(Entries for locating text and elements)
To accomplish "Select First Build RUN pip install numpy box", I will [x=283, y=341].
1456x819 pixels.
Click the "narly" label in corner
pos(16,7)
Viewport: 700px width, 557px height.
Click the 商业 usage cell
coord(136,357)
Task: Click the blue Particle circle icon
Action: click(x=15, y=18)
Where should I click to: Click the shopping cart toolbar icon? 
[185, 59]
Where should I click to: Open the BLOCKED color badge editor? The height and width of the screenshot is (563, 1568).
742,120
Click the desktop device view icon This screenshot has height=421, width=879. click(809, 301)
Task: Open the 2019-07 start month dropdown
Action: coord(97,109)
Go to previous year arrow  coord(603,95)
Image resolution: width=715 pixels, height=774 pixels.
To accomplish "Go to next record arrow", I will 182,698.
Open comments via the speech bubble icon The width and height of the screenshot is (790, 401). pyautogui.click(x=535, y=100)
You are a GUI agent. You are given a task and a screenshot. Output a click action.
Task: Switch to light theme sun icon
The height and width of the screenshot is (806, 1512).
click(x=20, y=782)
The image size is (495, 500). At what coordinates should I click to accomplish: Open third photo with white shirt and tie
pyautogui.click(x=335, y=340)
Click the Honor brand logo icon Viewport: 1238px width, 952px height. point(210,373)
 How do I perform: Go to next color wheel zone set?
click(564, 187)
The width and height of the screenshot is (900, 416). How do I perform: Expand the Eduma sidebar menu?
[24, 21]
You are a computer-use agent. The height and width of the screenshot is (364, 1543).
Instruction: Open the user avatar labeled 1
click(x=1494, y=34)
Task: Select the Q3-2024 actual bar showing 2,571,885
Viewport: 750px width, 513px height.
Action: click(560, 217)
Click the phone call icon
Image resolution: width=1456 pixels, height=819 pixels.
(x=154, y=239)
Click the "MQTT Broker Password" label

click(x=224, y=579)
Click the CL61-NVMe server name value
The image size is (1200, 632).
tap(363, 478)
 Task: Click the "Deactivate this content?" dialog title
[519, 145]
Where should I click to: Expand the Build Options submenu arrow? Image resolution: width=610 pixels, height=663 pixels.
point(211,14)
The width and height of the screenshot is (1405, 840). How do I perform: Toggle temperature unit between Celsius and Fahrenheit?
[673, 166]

Required task » Retype every line of the records above with nothing changed.

Written reply »
To accomplish "Select First Build RUN pip install numpy box", I will [x=283, y=341].
1456x819 pixels.
Click the "narly" label in corner
pos(16,7)
Viewport: 700px width, 557px height.
Click the 商业 usage cell
coord(136,357)
Task: Click the blue Particle circle icon
Action: click(x=15, y=18)
Where should I click to: Click the shopping cart toolbar icon? 
[185, 59]
Where should I click to: Open the BLOCKED color badge editor? The height and width of the screenshot is (563, 1568).
742,120
Click the desktop device view icon This screenshot has height=421, width=879. click(809, 301)
Task: Open the 2019-07 start month dropdown
Action: coord(97,109)
Go to previous year arrow  coord(603,95)
Image resolution: width=715 pixels, height=774 pixels.
To accomplish "Go to next record arrow", I will 182,698.
Open comments via the speech bubble icon The width and height of the screenshot is (790, 401). pyautogui.click(x=535, y=100)
You are a GUI agent. You are given a task and a screenshot. Output a click action.
Task: Switch to light theme sun icon
The height and width of the screenshot is (806, 1512).
click(x=20, y=782)
The image size is (495, 500). At what coordinates should I click to accomplish: Open third photo with white shirt and tie
pyautogui.click(x=335, y=340)
Click the Honor brand logo icon Viewport: 1238px width, 952px height. point(210,373)
 How do I perform: Go to next color wheel zone set?
click(564, 187)
The width and height of the screenshot is (900, 416). How do I perform: Expand the Eduma sidebar menu?
[24, 21]
You are a computer-use agent. The height and width of the screenshot is (364, 1543).
Instruction: Open the user avatar labeled 1
click(x=1494, y=34)
Task: Select the Q3-2024 actual bar showing 2,571,885
Viewport: 750px width, 513px height.
Action: click(560, 217)
Click the phone call icon
Image resolution: width=1456 pixels, height=819 pixels.
(x=154, y=239)
Click the "MQTT Broker Password" label

click(x=224, y=579)
Click the CL61-NVMe server name value
The image size is (1200, 632).
tap(363, 478)
 Task: Click the "Deactivate this content?" dialog title
[519, 145]
Where should I click to: Expand the Build Options submenu arrow? Image resolution: width=610 pixels, height=663 pixels.
point(211,14)
The width and height of the screenshot is (1405, 840). How do I perform: Toggle temperature unit between Celsius and Fahrenheit?
[673, 166]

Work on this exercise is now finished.